EXTRACTED DATA →

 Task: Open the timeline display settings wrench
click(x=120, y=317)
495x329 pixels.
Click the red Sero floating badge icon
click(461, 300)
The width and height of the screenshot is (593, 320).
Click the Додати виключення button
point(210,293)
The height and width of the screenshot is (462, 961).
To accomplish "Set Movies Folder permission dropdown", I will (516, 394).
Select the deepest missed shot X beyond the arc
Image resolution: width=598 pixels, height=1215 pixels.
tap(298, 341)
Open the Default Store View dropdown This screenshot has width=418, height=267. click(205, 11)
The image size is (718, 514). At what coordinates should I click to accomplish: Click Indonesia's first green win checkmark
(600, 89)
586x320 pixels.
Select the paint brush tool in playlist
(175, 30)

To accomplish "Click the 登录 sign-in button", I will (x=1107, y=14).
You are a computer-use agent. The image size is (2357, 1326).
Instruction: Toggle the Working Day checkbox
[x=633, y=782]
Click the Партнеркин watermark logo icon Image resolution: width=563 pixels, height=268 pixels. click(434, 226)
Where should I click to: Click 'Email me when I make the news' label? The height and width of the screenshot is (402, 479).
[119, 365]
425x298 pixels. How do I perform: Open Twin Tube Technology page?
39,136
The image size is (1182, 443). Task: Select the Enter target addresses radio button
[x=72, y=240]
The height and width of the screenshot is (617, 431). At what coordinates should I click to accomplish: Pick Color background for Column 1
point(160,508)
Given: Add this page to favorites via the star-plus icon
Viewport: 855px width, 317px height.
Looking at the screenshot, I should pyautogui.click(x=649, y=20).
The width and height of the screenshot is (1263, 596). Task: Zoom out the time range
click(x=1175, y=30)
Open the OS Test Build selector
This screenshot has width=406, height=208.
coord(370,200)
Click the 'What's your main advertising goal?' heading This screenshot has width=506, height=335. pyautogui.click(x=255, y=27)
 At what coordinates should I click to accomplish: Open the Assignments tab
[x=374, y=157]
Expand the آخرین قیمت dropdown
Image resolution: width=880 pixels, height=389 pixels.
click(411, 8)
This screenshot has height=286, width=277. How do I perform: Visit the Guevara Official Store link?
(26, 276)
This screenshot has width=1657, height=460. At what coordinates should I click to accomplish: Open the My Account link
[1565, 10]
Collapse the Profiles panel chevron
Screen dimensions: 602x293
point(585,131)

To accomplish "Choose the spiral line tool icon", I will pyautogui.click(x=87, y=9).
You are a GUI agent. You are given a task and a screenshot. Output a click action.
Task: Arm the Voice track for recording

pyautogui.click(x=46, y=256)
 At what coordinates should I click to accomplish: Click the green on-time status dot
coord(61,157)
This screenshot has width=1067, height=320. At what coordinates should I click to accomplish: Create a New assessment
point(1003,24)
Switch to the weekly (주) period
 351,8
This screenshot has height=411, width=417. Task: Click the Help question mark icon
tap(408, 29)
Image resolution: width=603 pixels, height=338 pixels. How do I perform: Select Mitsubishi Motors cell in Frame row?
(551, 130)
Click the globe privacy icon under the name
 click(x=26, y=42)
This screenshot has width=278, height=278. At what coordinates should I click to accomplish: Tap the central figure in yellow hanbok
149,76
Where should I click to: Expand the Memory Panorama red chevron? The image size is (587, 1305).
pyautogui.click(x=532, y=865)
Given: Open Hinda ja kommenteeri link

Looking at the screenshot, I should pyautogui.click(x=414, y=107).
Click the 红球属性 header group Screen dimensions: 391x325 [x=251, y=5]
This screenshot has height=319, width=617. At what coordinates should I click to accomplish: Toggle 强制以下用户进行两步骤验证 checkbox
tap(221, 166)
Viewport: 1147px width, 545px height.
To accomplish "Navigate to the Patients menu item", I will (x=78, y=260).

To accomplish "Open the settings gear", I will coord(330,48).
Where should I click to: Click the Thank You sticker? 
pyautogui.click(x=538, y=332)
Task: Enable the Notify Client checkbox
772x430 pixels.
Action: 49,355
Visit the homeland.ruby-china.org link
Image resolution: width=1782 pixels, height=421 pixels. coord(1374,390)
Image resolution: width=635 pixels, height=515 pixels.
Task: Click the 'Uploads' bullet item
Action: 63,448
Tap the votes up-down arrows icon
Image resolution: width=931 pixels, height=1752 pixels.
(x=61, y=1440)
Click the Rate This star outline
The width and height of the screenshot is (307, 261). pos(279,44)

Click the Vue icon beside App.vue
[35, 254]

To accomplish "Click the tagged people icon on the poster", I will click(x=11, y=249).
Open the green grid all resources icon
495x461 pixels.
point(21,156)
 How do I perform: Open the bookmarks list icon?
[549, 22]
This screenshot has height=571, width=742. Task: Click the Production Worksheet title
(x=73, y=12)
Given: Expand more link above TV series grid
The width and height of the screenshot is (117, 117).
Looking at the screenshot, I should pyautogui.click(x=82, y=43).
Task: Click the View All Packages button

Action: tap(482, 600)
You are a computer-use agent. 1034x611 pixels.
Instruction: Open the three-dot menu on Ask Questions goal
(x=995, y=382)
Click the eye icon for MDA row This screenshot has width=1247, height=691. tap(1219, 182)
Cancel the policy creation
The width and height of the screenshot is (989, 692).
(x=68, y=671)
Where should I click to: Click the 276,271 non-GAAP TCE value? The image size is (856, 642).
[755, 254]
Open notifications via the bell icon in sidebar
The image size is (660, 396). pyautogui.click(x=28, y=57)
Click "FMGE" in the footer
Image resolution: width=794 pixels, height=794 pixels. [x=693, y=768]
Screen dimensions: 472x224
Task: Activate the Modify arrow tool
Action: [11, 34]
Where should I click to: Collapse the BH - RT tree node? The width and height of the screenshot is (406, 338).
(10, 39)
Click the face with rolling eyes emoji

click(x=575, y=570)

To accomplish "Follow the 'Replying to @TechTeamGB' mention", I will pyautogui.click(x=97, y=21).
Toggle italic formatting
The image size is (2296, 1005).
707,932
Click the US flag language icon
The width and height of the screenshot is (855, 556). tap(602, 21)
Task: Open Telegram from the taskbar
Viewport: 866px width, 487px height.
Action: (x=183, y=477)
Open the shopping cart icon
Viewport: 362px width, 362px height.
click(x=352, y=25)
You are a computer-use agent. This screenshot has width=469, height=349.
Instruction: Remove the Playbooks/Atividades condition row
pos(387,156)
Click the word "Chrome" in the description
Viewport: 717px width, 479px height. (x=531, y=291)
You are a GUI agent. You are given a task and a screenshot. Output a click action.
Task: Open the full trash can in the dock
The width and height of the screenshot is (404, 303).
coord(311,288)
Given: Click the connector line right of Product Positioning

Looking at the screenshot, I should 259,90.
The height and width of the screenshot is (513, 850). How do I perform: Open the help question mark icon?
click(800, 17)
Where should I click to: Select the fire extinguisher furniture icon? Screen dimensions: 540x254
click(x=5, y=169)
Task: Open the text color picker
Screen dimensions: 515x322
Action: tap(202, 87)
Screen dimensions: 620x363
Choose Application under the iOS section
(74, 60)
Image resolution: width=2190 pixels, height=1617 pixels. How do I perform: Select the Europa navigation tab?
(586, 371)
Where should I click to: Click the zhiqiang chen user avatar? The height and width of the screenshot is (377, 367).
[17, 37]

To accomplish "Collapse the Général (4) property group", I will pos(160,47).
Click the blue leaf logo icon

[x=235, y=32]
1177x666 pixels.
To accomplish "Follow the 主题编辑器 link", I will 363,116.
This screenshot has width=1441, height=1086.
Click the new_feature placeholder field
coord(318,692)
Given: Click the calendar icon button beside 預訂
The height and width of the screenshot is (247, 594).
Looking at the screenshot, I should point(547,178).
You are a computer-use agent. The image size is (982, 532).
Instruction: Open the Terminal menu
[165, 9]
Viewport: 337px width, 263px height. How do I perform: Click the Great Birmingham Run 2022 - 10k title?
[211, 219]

YOUR OBJECTIVE → Give again, exactly and with nothing added, the lines running from the one that contains "The width and height of the screenshot is (404, 303)." to the last line of the material.

REPLY TO THE TASK →
The width and height of the screenshot is (404, 303).
coord(311,288)
Given: Click the connector line right of Product Positioning

Looking at the screenshot, I should 259,90.
The height and width of the screenshot is (513, 850). How do I perform: Open the help question mark icon?
click(800, 17)
Where should I click to: Select the fire extinguisher furniture icon? Screen dimensions: 540x254
click(x=5, y=169)
Task: Open the text color picker
Screen dimensions: 515x322
Action: tap(202, 87)
Screen dimensions: 620x363
Choose Application under the iOS section
(74, 60)
Image resolution: width=2190 pixels, height=1617 pixels. How do I perform: Select the Europa navigation tab?
(586, 371)
Where should I click to: Click the zhiqiang chen user avatar? The height and width of the screenshot is (377, 367).
[17, 37]

To accomplish "Collapse the Général (4) property group", I will pos(160,47).
Click the blue leaf logo icon

[x=235, y=32]
1177x666 pixels.
To accomplish "Follow the 主题编辑器 link", I will 363,116.
This screenshot has width=1441, height=1086.
Click the new_feature placeholder field
coord(318,692)
Given: Click the calendar icon button beside 預訂
The height and width of the screenshot is (247, 594).
Looking at the screenshot, I should point(547,178).
You are a computer-use agent. The image size is (982, 532).
Instruction: Open the Terminal menu
[165, 9]
Viewport: 337px width, 263px height. How do I perform: Click the Great Birmingham Run 2022 - 10k title?
[211, 219]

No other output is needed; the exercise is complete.